June 26, 2009 at 1:11 am
Hello,
Can anybody help me out for my problem in import data to a set of table having primary and foreign key constraints?
Scenario:
I have tables with some data in it ,those are old data.With out deleting the old data i have to import new data into this table from a similar structured database also some similar data.When i run import it stops due to this unique key constraint.Is there any way to ignore all the constraints and perform the append action in the table.
June 26, 2009 at 2:29 am
The constraints are there to protect your data, don't disable or remove them to get the data in. What you need to do is either import the data into a staging table and then amend it with unique keys so that you can then import it into the real table or create something like an SSIS package to do it for you. What are the unique/pk fields based on? Are they sequential numbers or coded?
June 26, 2009 at 2:52 am
Hello,
The database is a well structured one with 88 tables and perfect constraint relationships.Most of the Primary keys are numeric columns.So whether i have to create 88 staging tables for doing an import .
Regards
Susan
June 26, 2009 at 3:23 am
If you have primary key then you will have unique key constraint .
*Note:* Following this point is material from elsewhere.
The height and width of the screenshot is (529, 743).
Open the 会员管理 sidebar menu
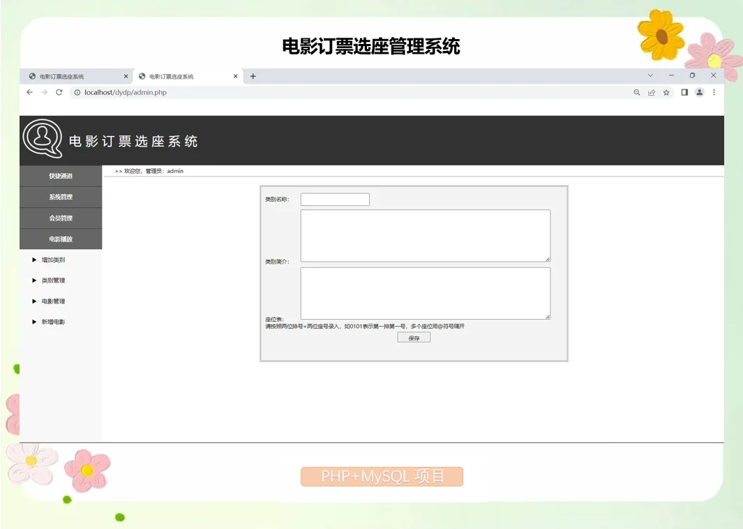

So check the data that you are import to the column having PK constraint has no values that are repeating.
Tanx 😀
June 26, 2009 at 3:37 am
,10Yes i have same data in all table for example.The old database have table 1 with primary key values as 1,2,3,4
New database table 1 with primary key values as 1,2,3,4,5,6,7,8,9,10
So i want to keep in a database table 1 both old data and new data.
Or atleast i should be able to find out what is differencr between two table..
That means the query should return 5,6,7,8,9,10.
Regards
susan
June 26, 2009 at 3:50 am
First thing ,
Make sure on primary key column there should not be any duplicates from the column you are mapping.
Secondary,
When you import for the child tables check that amount of data on parent tables.
What i suggest is make import in two different sections one for Primary and another for child/foreign key constraints issue will also resolves.
June 26, 2009 at 3:55 am
Import wont allow dulpicates in the primary key column
Regards
Susan
June 28, 2009 at 11:04 pm
If have to keep both the table data in the same database its better to create table1_New.
to query both table1 and table1_new use join table with where clause.
You cannot add duplicate values if have PK constraints.